Corazón de María
La devoción al Corazón de María, está relacionada con la del Sagrado Corazón de Jesús y, por supuesto, constituye una expresión más del culto que se ha tributado a la Virgen a lo largo de toda la historia de la Iglesia. La denominación expresa de la misma es la de «Purísimo Corazón de María».
Fue San Juan de Eudes (1601-1680), contemporáneo de Santa Margarita María de Alacoque (1647-1690), quien difundió esta devoción y comenzó a celebrar la fiesta litúrgica correspondiente, aunque no pudo conseguir un Oficio propio, ni la aprobación definitiva por parte de la Santa Sede.
A comienzos del siglo XVIII, Pere de Gallifet unió las devociones al Sagrado Corazón de Jesús y al Corazón de María para lograr el mismo propósito, pero volvieron a frustrarse estas propuestas y, desde entonces, ambas iniciativas siguieron caminos diferentes.
No obstante, a lo largo de ese siglo, algunas diócesis instituyeron la fiesta, con la debida autorización, aunque circunscrita a sus respectivas jurisdicciones. Fue el impacto ocasionado por las revelaciones de la llamada «medalla milagrosa» en 1830, lo que más influyó en la consolidación de esta devoción.

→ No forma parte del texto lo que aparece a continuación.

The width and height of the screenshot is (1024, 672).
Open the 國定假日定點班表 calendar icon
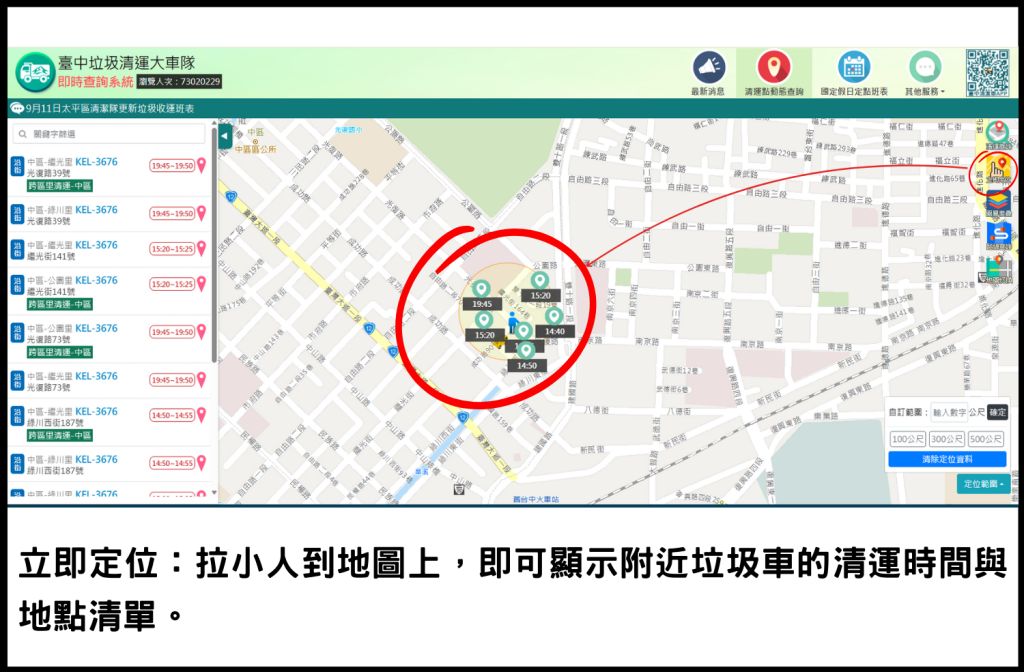click(853, 68)
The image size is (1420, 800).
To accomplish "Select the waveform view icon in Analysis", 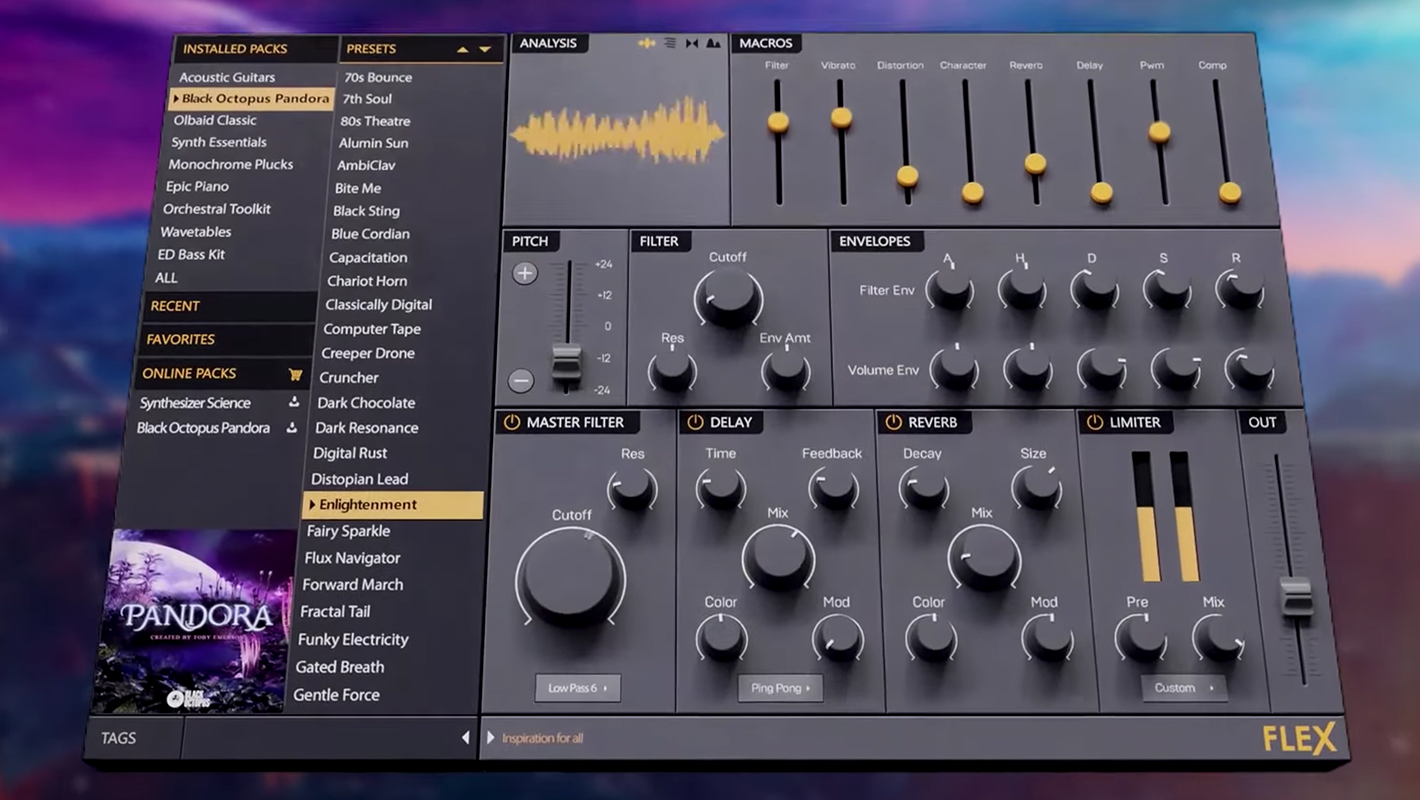I will tap(647, 43).
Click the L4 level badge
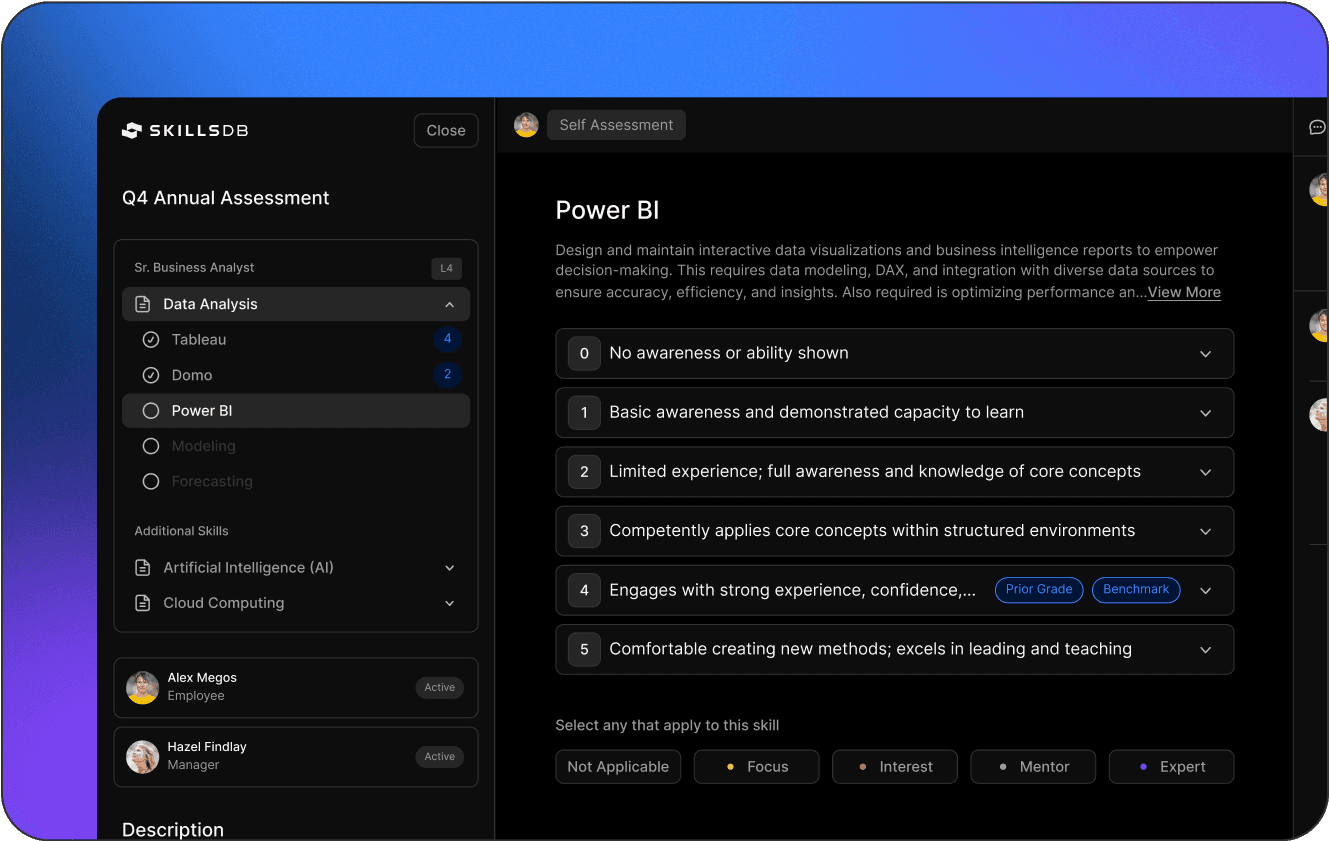1329x841 pixels. [446, 268]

En 1855, la Sagrada Congregación de Ritos aprobó, finalmente, el Oficio y la Misa del Purísimo Corazón de María, que, desde 1944, tiene carácter universal para toda la Iglesia.
Una gran influencia en la difusión de esta devoción tuvieron las apariciones de Fátima y las consagraciones efectuadas por el Papa Pío XII en 1942. Especialmente devoto fue San Juan Pablo II que realizó una nueva consagración en la Solemnidad de la Anunciación de 1984, en un acto celebrado en la plaza de San Pedro. Él siempre unió el Corazón de María al Corazón de Jesús y, con ocasión del Año Santo Mariano de 1987, pidió a todos los cristianos que participaran en una gran alianza, por medio de la consagración personal a los Sagrados Corazones.
Como en el caso del Sagrado Corazón de Jesús, la devoción al de María intenta centrar el significado que el corazón ha tenido, entre las gentes e, incluso en la tradición literaria, como sustento físico de las emociones y sentimientos.
El corazón de la Virgen sería, en consecuencia, el símbolo de todas las virtudes con las que fue adornada por la Providencia y, también, del amor con el que consagró su vida a dar cumplimiento a la voluntad del Padre. Un amor que, como Madre, manifestó reiteradamente en su acompañamiento al Hijo en el camino de la Redención y del que, participamos todos, desde el momento supremo de la Cruz cuando, en sus últimos momentos, el propio Cristo nos la entrega como Madre, a través del discípulo amado.